Directions:
Write out every one of the rows below character for character, in the same order and with the same line breaks.

Available data:
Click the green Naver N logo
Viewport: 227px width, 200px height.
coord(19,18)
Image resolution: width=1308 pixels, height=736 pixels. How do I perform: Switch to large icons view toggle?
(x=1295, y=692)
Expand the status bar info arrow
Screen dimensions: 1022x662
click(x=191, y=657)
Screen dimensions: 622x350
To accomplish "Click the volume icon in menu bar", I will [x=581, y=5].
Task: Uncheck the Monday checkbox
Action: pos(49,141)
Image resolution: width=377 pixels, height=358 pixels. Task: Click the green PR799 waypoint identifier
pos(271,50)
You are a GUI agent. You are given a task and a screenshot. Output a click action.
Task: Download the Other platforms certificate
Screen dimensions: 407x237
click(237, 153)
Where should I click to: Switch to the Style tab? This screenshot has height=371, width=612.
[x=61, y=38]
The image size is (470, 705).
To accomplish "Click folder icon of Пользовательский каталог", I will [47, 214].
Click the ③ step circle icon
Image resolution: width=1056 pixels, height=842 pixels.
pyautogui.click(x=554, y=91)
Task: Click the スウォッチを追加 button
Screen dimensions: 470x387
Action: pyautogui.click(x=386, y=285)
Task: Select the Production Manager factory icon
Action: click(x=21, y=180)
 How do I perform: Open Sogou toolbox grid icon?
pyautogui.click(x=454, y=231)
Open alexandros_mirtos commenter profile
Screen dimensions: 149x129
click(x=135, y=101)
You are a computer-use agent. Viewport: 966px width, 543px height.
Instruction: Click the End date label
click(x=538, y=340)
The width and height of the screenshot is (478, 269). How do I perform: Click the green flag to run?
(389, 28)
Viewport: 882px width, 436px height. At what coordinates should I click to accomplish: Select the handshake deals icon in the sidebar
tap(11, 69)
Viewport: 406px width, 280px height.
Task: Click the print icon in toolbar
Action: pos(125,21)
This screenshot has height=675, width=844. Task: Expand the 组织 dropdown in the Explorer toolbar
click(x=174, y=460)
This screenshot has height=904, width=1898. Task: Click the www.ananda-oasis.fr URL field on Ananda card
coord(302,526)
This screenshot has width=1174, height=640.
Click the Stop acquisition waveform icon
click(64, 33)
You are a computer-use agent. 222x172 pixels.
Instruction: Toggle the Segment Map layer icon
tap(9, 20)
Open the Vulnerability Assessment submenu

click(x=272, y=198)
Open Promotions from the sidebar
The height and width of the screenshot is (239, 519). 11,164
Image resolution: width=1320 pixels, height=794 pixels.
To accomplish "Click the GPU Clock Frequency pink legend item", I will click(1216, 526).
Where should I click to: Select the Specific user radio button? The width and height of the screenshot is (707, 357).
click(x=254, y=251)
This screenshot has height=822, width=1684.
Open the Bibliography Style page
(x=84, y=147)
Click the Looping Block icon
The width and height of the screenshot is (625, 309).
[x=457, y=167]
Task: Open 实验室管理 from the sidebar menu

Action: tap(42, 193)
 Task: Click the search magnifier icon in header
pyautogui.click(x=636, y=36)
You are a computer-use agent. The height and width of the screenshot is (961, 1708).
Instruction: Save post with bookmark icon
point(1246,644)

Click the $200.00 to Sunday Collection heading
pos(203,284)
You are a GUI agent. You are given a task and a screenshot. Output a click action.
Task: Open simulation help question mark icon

Correct result:
Click the green Naver N logo
Viewport: 227px width, 200px height.
coord(19,18)
Image resolution: width=1308 pixels, height=736 pixels. How do I perform: Switch to large icons view toggle?
(x=1295, y=692)
Expand the status bar info arrow
Screen dimensions: 1022x662
click(x=191, y=657)
Screen dimensions: 622x350
To accomplish "Click the volume icon in menu bar", I will [x=581, y=5].
Task: Uncheck the Monday checkbox
Action: pos(49,141)
Image resolution: width=377 pixels, height=358 pixels. Task: Click the green PR799 waypoint identifier
pos(271,50)
You are a GUI agent. You are given a task and a screenshot. Output a click action.
Task: Download the Other platforms certificate
Screen dimensions: 407x237
click(237, 153)
Where should I click to: Switch to the Style tab? This screenshot has height=371, width=612.
[x=61, y=38]
The image size is (470, 705).
To accomplish "Click folder icon of Пользовательский каталог", I will [47, 214].
Click the ③ step circle icon
Image resolution: width=1056 pixels, height=842 pixels.
pyautogui.click(x=554, y=91)
Task: Click the スウォッチを追加 button
Screen dimensions: 470x387
Action: pyautogui.click(x=386, y=285)
Task: Select the Production Manager factory icon
Action: click(x=21, y=180)
 How do I perform: Open Sogou toolbox grid icon?
pyautogui.click(x=454, y=231)
Open alexandros_mirtos commenter profile
Screen dimensions: 149x129
click(x=135, y=101)
You are a computer-use agent. Viewport: 966px width, 543px height.
Instruction: Click the End date label
click(x=538, y=340)
The width and height of the screenshot is (478, 269). How do I perform: Click the green flag to run?
(389, 28)
Viewport: 882px width, 436px height. At what coordinates should I click to accomplish: Select the handshake deals icon in the sidebar
tap(11, 69)
Viewport: 406px width, 280px height.
Task: Click the print icon in toolbar
Action: pos(125,21)
This screenshot has height=675, width=844. Task: Expand the 组织 dropdown in the Explorer toolbar
click(x=174, y=460)
This screenshot has height=904, width=1898. Task: Click the www.ananda-oasis.fr URL field on Ananda card
coord(302,526)
This screenshot has width=1174, height=640.
Click the Stop acquisition waveform icon
click(64, 33)
You are a computer-use agent. 222x172 pixels.
Instruction: Toggle the Segment Map layer icon
tap(9, 20)
Open the Vulnerability Assessment submenu

click(x=272, y=198)
Open Promotions from the sidebar
The height and width of the screenshot is (239, 519). 11,164
Image resolution: width=1320 pixels, height=794 pixels.
To accomplish "Click the GPU Clock Frequency pink legend item", I will click(1216, 526).
Where should I click to: Select the Specific user radio button? The width and height of the screenshot is (707, 357).
click(x=254, y=251)
This screenshot has height=822, width=1684.
Open the Bibliography Style page
(x=84, y=147)
Click the Looping Block icon
The width and height of the screenshot is (625, 309).
[x=457, y=167]
Task: Open 实验室管理 from the sidebar menu

Action: tap(42, 193)
 Task: Click the search magnifier icon in header
pyautogui.click(x=636, y=36)
You are a computer-use agent. The height and width of the screenshot is (961, 1708).
Instruction: Save post with bookmark icon
point(1246,644)

Click the $200.00 to Sunday Collection heading
pos(203,284)
You are a GUI agent. You are given a task and a screenshot. Output a click action.
Task: Open simulation help question mark icon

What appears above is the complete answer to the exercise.